Convert the data below, from its first line through the line containing "Looking at the screenshot, I should tap(67, 77).", into a JSON list of strings with one string per line and no blank lines. Leave the pictures out of the list.

(Screen grounding data)
○ ○ ○
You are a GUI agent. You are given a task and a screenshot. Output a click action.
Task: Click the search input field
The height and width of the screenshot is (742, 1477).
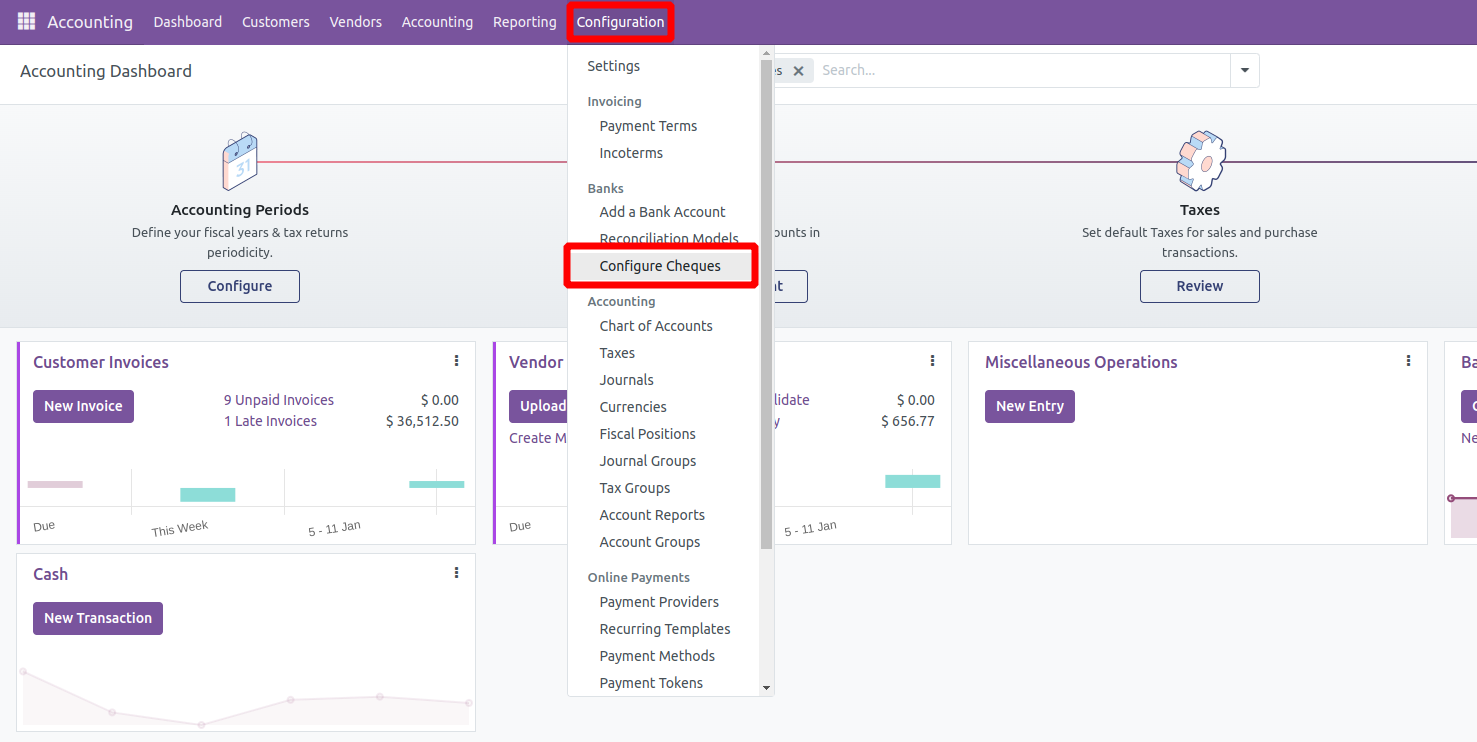click(x=1020, y=71)
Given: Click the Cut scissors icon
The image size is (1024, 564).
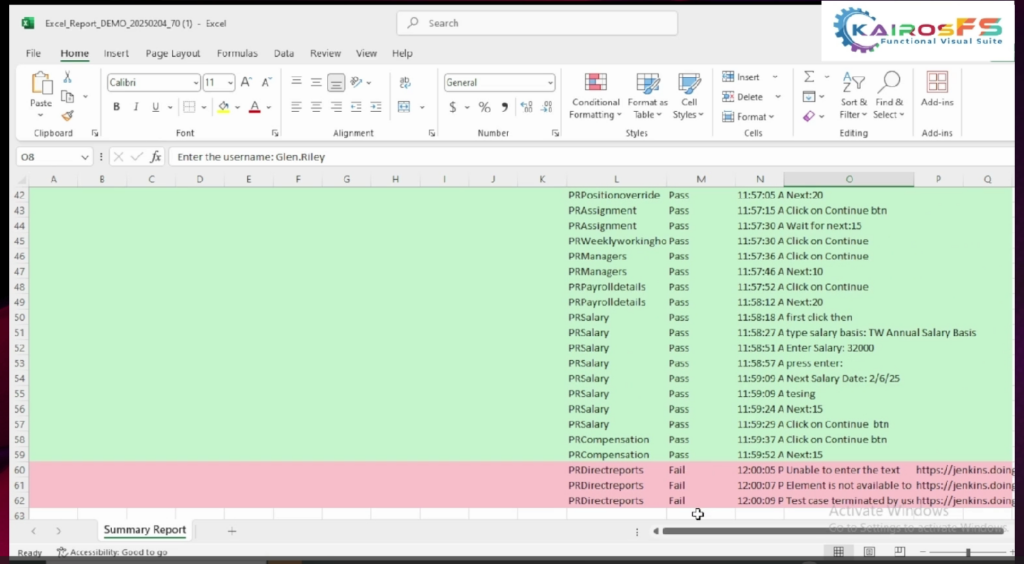Looking at the screenshot, I should tap(67, 77).
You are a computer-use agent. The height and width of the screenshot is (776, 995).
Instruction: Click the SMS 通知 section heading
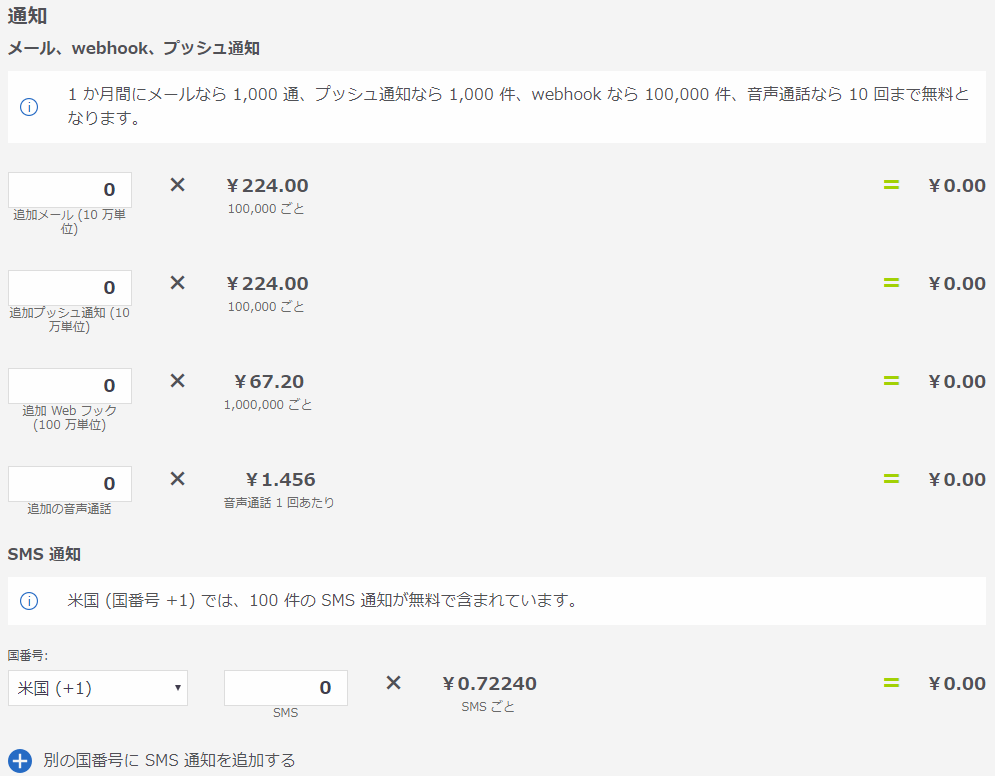click(44, 553)
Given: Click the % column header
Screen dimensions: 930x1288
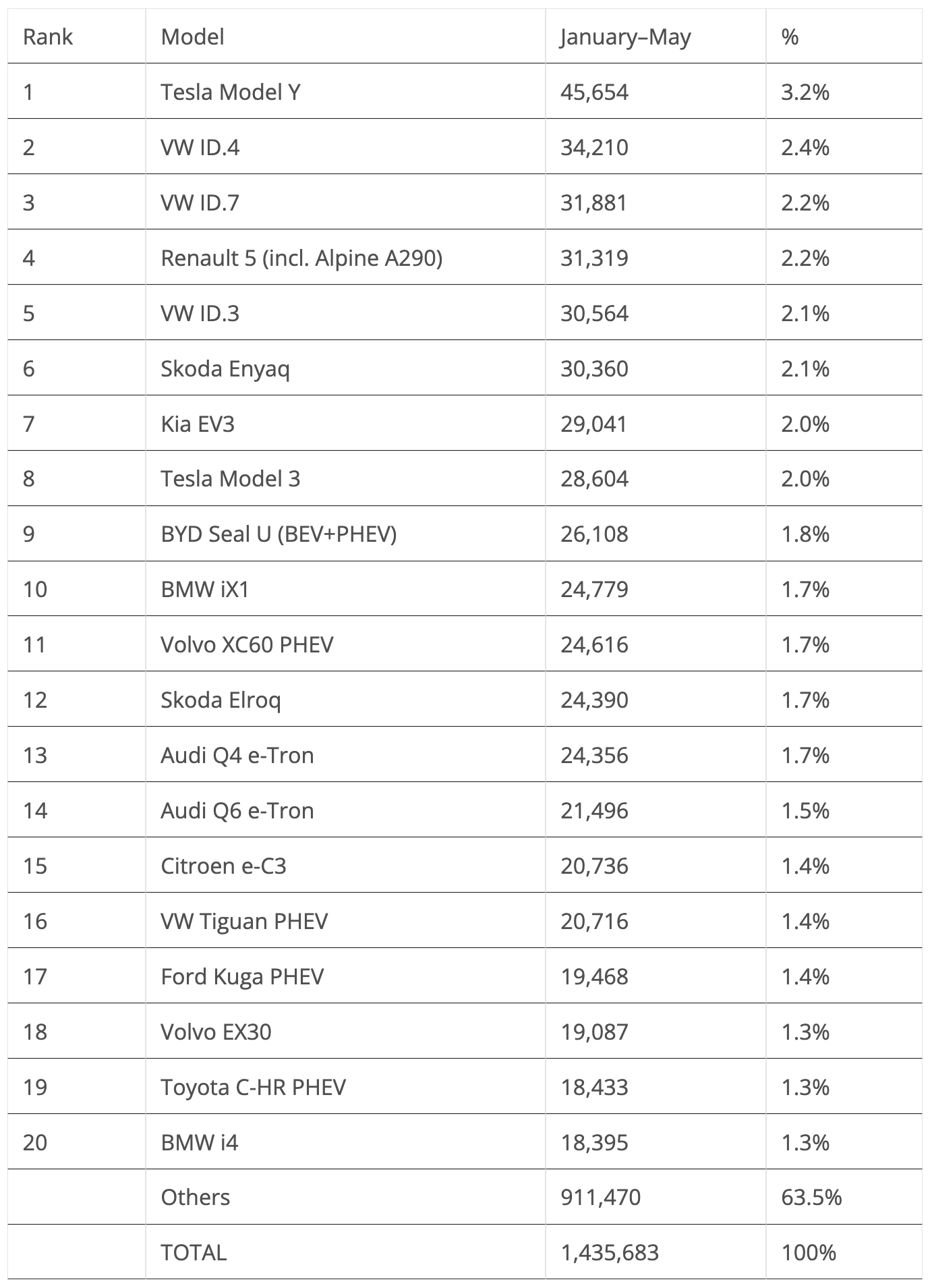Looking at the screenshot, I should (790, 36).
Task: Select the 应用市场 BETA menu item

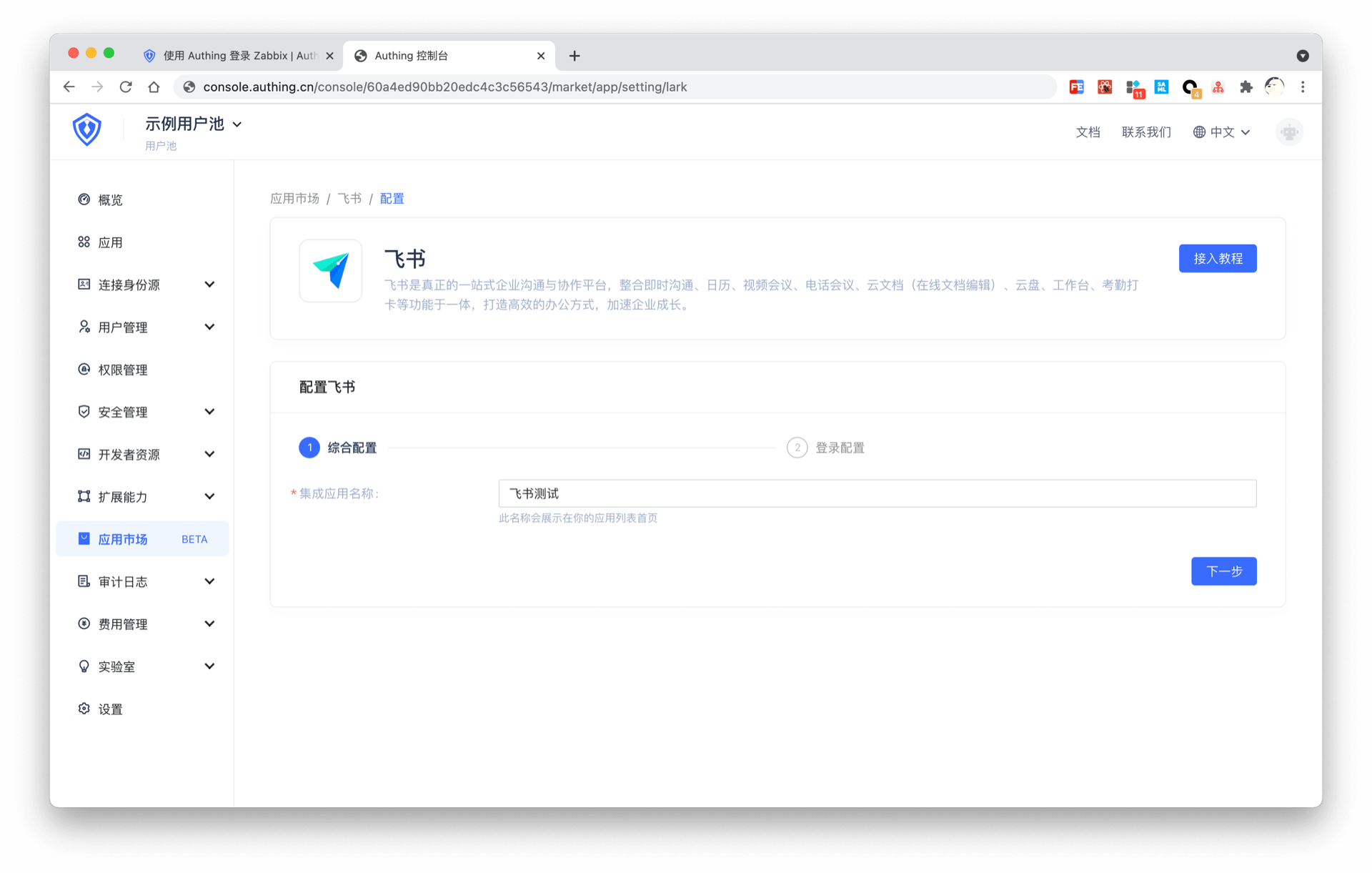Action: (142, 539)
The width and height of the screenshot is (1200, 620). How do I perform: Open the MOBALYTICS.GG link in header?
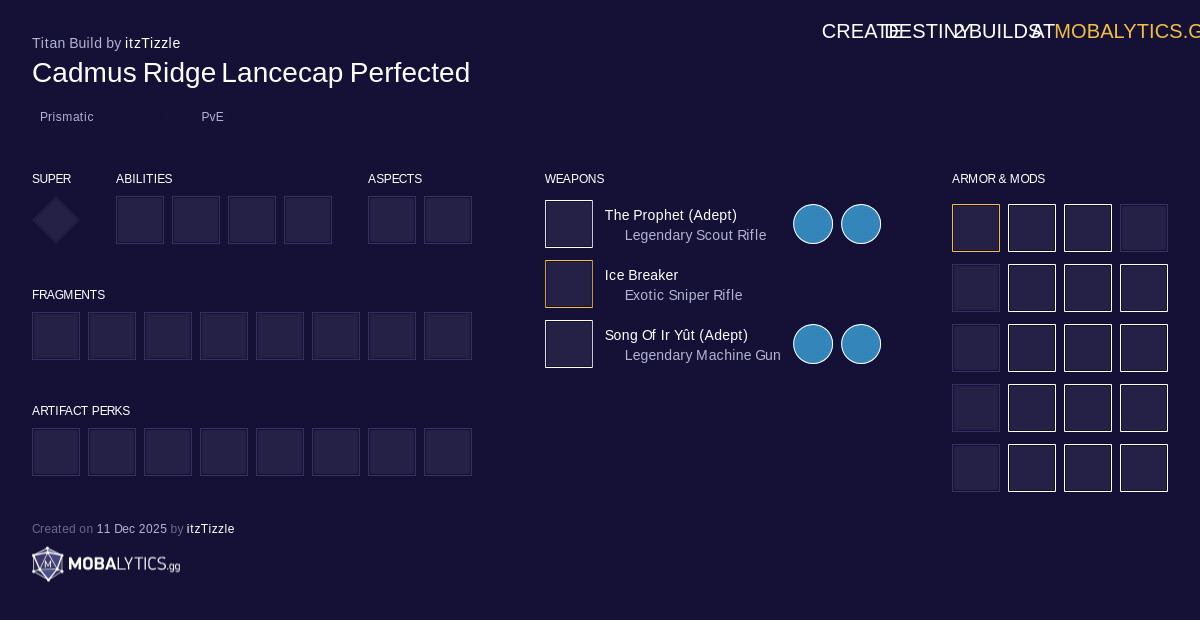pyautogui.click(x=1126, y=31)
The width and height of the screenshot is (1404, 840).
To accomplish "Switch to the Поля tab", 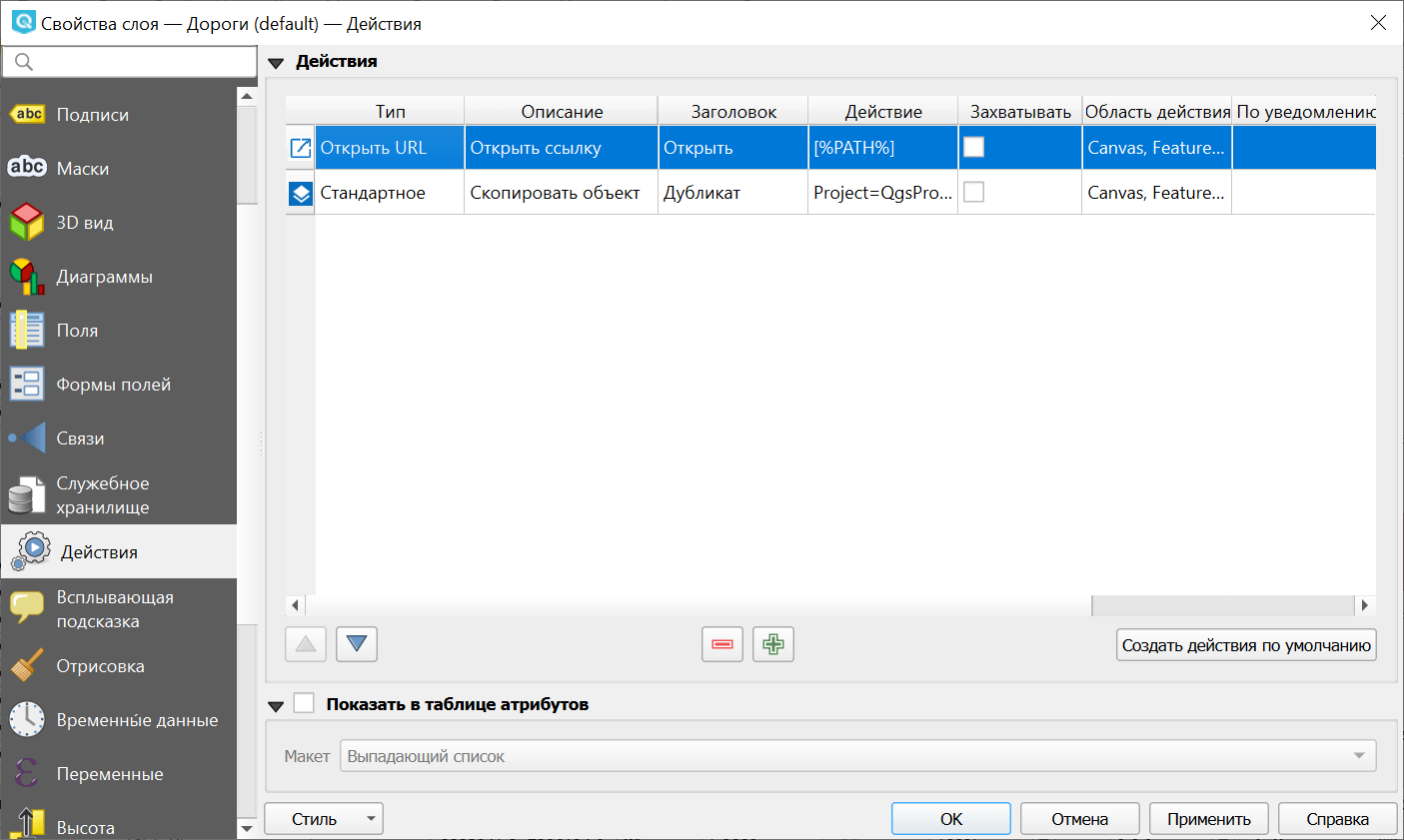I will 77,331.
○ ○ ○
- **THE SOLUTION**
[
  "You are a GUI agent. You are given a task and a screenshot. Output a click action.",
  "Task: Click the search input field",
  "The height and width of the screenshot is (742, 1477).",
  "click(x=1020, y=71)",
  "Given: Click the Cut scissors icon",
  "The image size is (1024, 564).",
  "Looking at the screenshot, I should tap(67, 77)."
]